The full dial is beautifully balanced. The complete calendar and a bi-compax chronograph indications are easy to read while the day and month windows in the upper section of the dial are almost symmetric with the moon-phase and date indicator at 6 o’clock.
Jaeger-LeCoultre’s excellent automatic Caliber 759, an integrated chronograph with a column-wheel chronograph and vertical clutch, powers the watch’s timing indicators and the triple calendar with moon-phase display. The movement, finely decorated and visible through the sapphire crystal case-back, offers a strong sixty-five-hour power reserve. (See below for additional specifications).
Price: $32,500.
Specifications: Jaeger-LeCoultre Master Control Chronograph Calendar
Case: 40mm by 12.05mm pink gold, 50 meters of water resistance.
Movement: Automatic Jaeger-LeCoultre Calibre 759 with a 65-hour power reserve.
Dial: Black sunray-brushed with indicators for hours, minutes, small seconds, day, date, month, moon phases, chronograph with 30- minute counter and pulsometer.
Hublot and watch retailer Bucherer 1888 celebrate their partnership with the launch of two new limited edition Big Bang Unico watches.
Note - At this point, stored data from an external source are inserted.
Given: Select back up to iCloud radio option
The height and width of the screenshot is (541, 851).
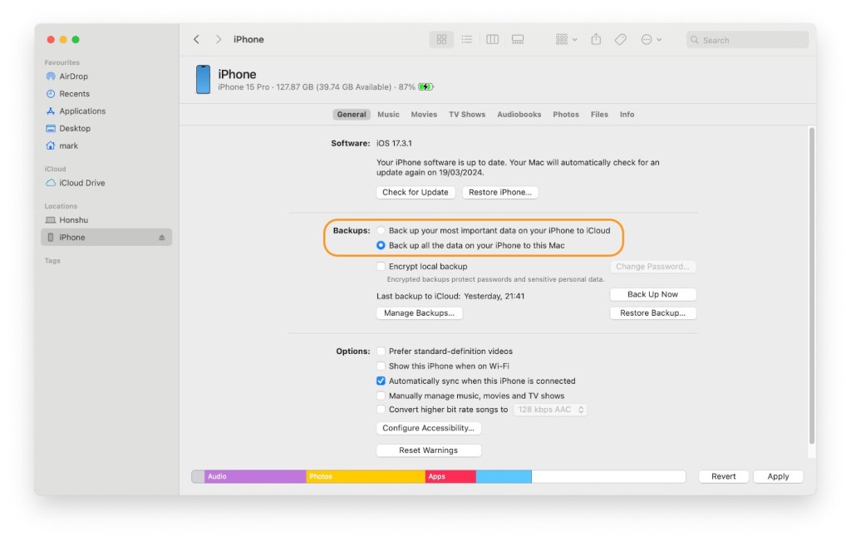Looking at the screenshot, I should tap(381, 230).
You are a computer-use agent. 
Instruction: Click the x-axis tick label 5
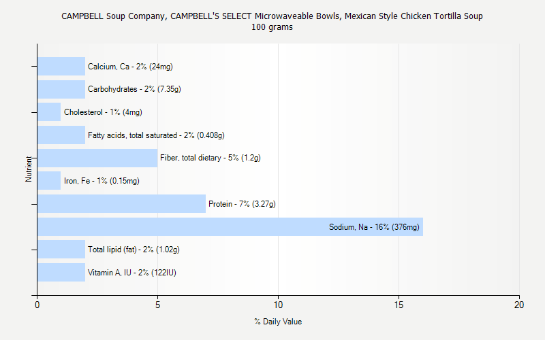pyautogui.click(x=157, y=305)
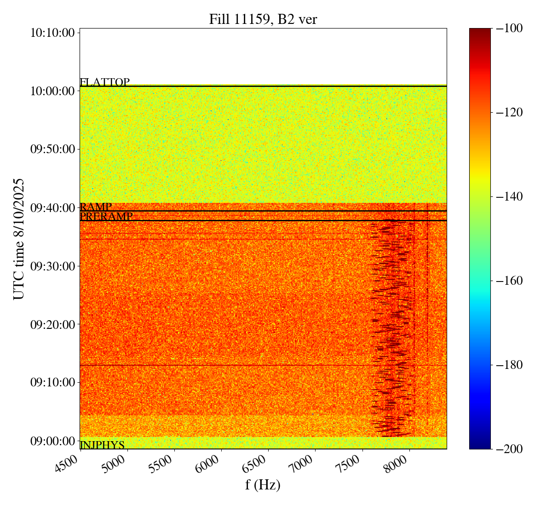Click the 10:10:00 time tick label

pyautogui.click(x=52, y=33)
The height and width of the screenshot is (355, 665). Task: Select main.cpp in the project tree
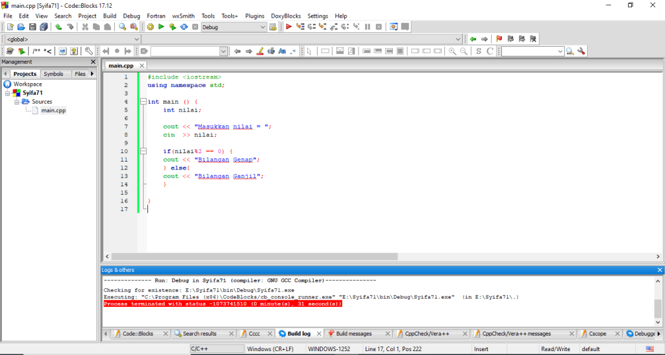[53, 110]
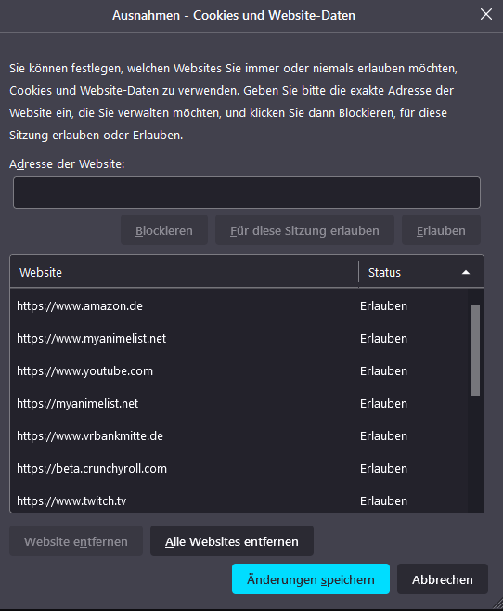The width and height of the screenshot is (503, 611).
Task: Select the https://www.myanimelist.net row
Action: coord(239,338)
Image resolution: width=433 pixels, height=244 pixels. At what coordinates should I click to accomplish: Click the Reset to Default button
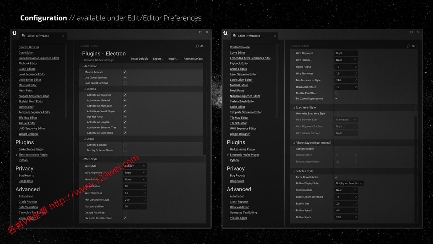pos(193,59)
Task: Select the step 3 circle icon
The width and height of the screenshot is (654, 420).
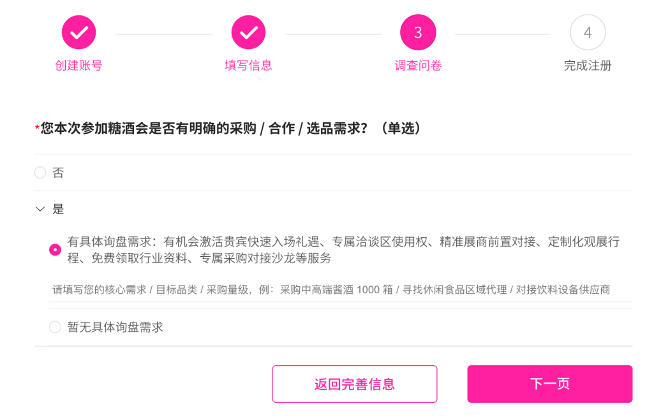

The duo is the third exclusive Bucherer model made by Hublot since the partnership commenced in 2008.
One model, the Big Bang Unico Bucherer Exclusive Titanium, shines with a polished 42mm titanium case that Hublot contrasts with a clear sapphire bezel, and the collection’s familiar skeletonized dial. A white rubber strap adds a sporty touch.
The second debut, the Big Bang Unico Bucherer Exclusive Ceramic, combines a 42mm micro-blasted black ceramic case with a polished black sapphire bezel and skeletonized dial. Here, a darker rubber strap matches the case.
Hublot powers both watches with its excellent in-house, almost fully exposed Unico HUB1280 movement endowed with a seventy-two hour power reserve.
Each watch is a limited edition of thirty pieces to be offered in selected Bucherer boutiques and online in the United Kingdom, Germany, France and the United States. Prices: $43,900 (black ceramic) and $42,000 (titanium).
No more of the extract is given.